Comparison of overall small airway gene expression as defined by principal component 1 with levels of urine nicotine and cotinine. Shown is the score of each subject on principal component 1, obtained by decomposing the 372 genes by subjects matrix, versus levels of urine nicotine (A) or urine cotinine (B). In both panels, light blue represents nonsmokers, yellow represents individuals exposed to low levels of tobacco smoke, and red represents active smokers. Samples with undetectable levels of nicotine or cotinine are randomly displayed along the x axis for visualization purposes. The black line shows a best fit sigmoid curve with the half maximal (ID₅₀) point indicated by the arrow (nicotine 25 ng/ml; cotinine 104 ng/ml) and threshold, as determined by the intersection of this line and 1 SD away from the mean of the nonsmokers.

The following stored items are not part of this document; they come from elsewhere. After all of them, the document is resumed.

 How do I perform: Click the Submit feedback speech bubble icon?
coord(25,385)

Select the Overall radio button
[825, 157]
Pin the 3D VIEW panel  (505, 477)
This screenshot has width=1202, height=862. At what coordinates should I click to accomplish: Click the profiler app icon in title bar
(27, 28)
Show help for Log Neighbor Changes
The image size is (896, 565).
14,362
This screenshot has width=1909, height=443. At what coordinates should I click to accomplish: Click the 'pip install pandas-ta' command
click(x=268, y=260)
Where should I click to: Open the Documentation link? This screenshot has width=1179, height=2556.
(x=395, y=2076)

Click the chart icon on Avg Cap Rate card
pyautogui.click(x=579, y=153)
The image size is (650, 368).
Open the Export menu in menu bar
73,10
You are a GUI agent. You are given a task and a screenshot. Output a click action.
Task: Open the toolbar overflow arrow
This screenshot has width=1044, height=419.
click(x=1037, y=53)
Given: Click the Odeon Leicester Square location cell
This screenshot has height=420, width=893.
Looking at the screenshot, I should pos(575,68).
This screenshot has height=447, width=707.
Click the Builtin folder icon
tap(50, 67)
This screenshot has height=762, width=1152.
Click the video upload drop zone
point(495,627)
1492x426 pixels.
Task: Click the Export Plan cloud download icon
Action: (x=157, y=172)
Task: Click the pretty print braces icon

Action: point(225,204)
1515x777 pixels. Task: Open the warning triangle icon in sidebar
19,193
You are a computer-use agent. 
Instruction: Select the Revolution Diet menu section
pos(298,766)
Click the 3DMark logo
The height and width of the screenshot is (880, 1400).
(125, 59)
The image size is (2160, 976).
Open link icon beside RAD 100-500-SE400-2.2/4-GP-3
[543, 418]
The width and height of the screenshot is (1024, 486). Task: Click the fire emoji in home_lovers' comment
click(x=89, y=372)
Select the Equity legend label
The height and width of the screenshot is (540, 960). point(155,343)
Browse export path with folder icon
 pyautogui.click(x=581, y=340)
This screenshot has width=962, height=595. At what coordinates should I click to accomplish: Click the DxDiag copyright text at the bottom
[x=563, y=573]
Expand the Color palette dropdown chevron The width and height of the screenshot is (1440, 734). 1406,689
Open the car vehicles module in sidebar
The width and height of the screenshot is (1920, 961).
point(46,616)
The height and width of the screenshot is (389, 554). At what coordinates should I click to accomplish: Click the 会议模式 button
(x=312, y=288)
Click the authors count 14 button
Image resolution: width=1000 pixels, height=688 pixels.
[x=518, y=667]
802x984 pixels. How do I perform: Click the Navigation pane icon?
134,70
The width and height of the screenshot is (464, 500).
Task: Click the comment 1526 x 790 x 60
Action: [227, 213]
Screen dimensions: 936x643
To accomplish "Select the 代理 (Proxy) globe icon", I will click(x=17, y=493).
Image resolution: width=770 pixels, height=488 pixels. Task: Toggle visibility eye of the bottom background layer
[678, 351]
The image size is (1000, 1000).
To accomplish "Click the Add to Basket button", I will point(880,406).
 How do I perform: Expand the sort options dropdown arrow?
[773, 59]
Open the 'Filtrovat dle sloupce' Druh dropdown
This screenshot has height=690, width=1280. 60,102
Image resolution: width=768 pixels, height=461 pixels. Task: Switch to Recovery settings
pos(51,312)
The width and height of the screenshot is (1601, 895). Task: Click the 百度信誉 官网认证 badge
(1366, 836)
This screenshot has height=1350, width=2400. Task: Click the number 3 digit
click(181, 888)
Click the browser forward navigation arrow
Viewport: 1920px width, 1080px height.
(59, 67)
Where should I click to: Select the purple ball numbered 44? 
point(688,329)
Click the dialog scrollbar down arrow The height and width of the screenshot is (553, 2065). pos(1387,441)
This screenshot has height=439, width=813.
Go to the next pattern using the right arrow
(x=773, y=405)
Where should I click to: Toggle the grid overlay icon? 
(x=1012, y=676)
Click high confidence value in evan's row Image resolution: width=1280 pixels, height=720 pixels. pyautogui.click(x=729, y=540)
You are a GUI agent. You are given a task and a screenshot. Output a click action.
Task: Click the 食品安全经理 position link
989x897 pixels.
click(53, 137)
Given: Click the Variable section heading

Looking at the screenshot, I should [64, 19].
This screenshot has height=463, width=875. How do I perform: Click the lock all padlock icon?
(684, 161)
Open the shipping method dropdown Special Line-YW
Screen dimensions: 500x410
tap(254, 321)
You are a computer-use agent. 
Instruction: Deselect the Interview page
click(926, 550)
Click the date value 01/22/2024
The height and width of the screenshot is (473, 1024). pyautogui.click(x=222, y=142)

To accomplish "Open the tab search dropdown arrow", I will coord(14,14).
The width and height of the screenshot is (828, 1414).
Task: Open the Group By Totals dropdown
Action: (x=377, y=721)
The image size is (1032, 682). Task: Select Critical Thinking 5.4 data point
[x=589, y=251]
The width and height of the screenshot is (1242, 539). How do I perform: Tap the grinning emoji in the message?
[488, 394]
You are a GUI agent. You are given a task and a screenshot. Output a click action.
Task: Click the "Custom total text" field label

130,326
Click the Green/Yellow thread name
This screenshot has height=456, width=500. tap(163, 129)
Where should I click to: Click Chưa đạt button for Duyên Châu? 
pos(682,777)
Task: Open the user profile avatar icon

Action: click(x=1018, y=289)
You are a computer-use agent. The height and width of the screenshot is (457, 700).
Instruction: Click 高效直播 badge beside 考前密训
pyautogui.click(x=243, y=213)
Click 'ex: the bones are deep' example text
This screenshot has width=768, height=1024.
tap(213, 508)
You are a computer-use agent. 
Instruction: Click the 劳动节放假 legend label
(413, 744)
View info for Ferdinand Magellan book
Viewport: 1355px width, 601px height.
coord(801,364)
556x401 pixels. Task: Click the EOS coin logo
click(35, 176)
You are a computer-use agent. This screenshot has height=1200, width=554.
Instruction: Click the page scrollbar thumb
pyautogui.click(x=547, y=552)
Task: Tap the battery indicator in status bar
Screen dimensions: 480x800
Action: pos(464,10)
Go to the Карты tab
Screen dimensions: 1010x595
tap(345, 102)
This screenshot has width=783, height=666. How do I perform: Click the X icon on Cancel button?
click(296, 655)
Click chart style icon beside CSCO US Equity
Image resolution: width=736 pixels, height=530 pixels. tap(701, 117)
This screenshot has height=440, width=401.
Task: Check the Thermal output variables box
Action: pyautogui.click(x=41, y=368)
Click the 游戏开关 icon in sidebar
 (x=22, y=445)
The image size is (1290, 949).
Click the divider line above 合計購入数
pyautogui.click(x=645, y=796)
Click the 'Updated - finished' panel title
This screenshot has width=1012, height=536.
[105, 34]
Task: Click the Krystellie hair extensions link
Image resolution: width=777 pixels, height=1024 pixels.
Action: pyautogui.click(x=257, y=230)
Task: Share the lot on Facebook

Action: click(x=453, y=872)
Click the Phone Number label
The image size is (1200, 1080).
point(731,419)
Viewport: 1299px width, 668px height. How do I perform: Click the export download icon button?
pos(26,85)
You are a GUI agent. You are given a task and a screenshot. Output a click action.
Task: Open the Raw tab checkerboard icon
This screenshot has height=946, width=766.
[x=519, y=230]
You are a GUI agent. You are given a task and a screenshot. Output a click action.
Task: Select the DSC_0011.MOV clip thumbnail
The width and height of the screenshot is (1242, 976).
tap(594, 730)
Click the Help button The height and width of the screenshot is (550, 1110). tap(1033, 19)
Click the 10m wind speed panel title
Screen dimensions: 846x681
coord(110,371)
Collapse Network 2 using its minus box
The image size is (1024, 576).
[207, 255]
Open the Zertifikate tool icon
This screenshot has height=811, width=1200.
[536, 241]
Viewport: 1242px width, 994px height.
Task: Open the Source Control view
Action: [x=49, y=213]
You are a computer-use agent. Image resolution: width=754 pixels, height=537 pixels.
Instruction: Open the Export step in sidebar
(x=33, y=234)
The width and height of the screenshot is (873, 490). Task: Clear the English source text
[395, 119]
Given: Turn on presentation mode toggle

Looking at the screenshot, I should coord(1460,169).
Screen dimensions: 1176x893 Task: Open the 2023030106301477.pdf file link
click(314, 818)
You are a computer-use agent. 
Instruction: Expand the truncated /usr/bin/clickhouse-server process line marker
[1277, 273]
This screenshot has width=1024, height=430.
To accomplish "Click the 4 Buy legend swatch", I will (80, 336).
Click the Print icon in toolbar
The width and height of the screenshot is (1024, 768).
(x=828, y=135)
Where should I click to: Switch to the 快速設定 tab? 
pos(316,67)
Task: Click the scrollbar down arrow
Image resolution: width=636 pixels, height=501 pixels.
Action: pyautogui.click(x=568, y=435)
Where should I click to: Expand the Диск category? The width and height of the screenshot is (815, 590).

For nicotine, the threshold is below the detectable limit; for cotinine it is at 11 ng/ml indicated by the yellow arrow.

Figure 3.

Genes in the small airway epithelium up- and down-regulated by smoking. (A, B) Categories of genes. Shown are skyscraper plots of fold-changes for the 372 unique, known genes significantly differentially expressed in active smokers versus nonsmokers in the small airway epithelium (P call “Present” in ≥ 20%, 1.5 fold-change up- or down-regulated; P < 0.01, with Benjamini-Hochberg correction). Fold-changes of the 372 smoking-responsive genes are presented on log₂ scale. Alternating gray and white bands indicate probe sets that belong to different functional categories. (A) Fold-changes in active smokers (n = 45) versus nonsmokers (n = 40). (B) Fold-changes in individuals exposed to low levels of tobacco smoke (n = 36) versus nonsmokers (n = 40). (C, D) Histogram of threshold and ID₅₀ for all 372 smoke-induced genes as determined by fitting a sigmoid function to the dose–response function for each gene as a function of nicotine and cotinine. Urine nicotine, median threshold 13.1 ng/ml, median ID₅₀ 27 ng/ml (C). Urine cotinine, median threshold 65 ng/ml, median ID₅₀ 108 ng/ml (D).